Required task
Starting at the line that has "The width and height of the screenshot is (1462, 812)." and ending with the line that has "click(x=253, y=286)", substitute "Directive" for every "Instruction" in the material below. Reproduce those lines with no other change.

--- Begin Dataset excerpts ---

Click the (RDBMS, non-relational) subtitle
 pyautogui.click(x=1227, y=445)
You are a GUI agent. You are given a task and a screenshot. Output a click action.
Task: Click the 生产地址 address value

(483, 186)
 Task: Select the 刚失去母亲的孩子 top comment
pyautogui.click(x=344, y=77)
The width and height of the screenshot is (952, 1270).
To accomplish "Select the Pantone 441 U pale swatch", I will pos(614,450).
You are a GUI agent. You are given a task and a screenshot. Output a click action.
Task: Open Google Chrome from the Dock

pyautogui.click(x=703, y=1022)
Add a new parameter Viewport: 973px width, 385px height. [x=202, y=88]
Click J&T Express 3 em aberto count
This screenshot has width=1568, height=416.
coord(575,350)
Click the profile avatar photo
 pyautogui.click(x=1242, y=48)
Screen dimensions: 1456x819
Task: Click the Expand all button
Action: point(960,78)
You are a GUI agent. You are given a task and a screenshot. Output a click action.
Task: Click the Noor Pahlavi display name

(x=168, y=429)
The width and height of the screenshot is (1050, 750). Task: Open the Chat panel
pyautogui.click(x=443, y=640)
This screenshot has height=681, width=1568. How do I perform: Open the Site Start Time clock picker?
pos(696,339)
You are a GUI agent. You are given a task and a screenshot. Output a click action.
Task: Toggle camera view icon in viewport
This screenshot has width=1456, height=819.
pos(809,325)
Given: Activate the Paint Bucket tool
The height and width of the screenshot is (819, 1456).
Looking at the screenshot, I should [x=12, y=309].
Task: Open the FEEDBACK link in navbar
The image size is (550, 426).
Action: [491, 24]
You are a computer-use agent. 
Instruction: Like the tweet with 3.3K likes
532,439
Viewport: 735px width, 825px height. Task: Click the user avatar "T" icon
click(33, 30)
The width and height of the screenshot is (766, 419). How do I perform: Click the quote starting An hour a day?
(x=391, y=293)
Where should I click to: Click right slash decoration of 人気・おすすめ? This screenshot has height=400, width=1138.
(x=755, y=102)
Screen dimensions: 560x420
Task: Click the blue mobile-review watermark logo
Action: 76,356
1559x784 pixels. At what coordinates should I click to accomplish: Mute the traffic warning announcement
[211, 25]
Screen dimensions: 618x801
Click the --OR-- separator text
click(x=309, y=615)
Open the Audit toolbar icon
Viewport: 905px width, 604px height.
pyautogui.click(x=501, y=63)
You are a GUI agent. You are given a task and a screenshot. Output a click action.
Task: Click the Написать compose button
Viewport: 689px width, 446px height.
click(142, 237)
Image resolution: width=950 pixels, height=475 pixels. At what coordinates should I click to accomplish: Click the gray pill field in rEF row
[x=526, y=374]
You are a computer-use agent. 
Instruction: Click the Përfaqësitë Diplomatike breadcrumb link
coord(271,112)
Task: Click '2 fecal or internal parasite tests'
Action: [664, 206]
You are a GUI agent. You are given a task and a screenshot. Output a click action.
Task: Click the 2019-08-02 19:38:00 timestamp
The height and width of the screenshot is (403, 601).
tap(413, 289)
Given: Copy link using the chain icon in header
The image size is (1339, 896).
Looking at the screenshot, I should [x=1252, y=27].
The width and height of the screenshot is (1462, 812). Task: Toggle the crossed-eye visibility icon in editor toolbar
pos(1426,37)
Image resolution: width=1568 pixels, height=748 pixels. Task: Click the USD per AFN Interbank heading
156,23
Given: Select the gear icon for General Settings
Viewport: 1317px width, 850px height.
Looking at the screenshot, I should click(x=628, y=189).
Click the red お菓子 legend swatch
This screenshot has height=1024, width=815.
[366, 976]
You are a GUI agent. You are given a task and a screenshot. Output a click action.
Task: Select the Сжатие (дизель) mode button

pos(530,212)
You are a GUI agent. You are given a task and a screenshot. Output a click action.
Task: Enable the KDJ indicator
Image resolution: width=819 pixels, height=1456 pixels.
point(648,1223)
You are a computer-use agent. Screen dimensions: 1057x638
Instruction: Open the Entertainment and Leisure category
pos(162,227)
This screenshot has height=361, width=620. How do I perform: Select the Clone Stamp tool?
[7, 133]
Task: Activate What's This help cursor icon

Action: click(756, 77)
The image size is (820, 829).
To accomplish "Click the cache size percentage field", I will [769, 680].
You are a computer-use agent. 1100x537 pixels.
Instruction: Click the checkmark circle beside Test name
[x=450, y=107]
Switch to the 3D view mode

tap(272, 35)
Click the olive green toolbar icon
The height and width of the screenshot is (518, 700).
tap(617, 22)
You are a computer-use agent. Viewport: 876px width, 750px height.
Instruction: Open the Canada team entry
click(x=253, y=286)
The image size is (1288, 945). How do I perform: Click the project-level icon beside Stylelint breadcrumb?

--- End Dataset excerpts ---

Exercise result
The width and height of the screenshot is (1462, 812). Task: Toggle the crossed-eye visibility icon in editor toolbar
pos(1426,37)
Image resolution: width=1568 pixels, height=748 pixels. Task: Click the USD per AFN Interbank heading
156,23
Given: Select the gear icon for General Settings
Viewport: 1317px width, 850px height.
Looking at the screenshot, I should click(x=628, y=189).
Click the red お菓子 legend swatch
This screenshot has height=1024, width=815.
[366, 976]
You are a GUI agent. You are given a task and a screenshot. Output a click action.
Task: Select the Сжатие (дизель) mode button

pos(530,212)
You are a GUI agent. You are given a task and a screenshot. Output a click action.
Task: Enable the KDJ indicator
Image resolution: width=819 pixels, height=1456 pixels.
point(648,1223)
You are a computer-use agent. Screen dimensions: 1057x638
Directive: Open the Entertainment and Leisure category
pos(162,227)
This screenshot has height=361, width=620. How do I perform: Select the Clone Stamp tool?
[7, 133]
Task: Activate What's This help cursor icon

Action: click(756, 77)
The image size is (820, 829).
To accomplish "Click the cache size percentage field", I will [769, 680].
You are a computer-use agent. 1100x537 pixels.
Directive: Click the checkmark circle beside Test name
[x=450, y=107]
Switch to the 3D view mode

tap(272, 35)
Click the olive green toolbar icon
The height and width of the screenshot is (518, 700).
tap(617, 22)
You are a computer-use agent. Viewport: 876px width, 750px height.
Directive: Open the Canada team entry
click(x=253, y=286)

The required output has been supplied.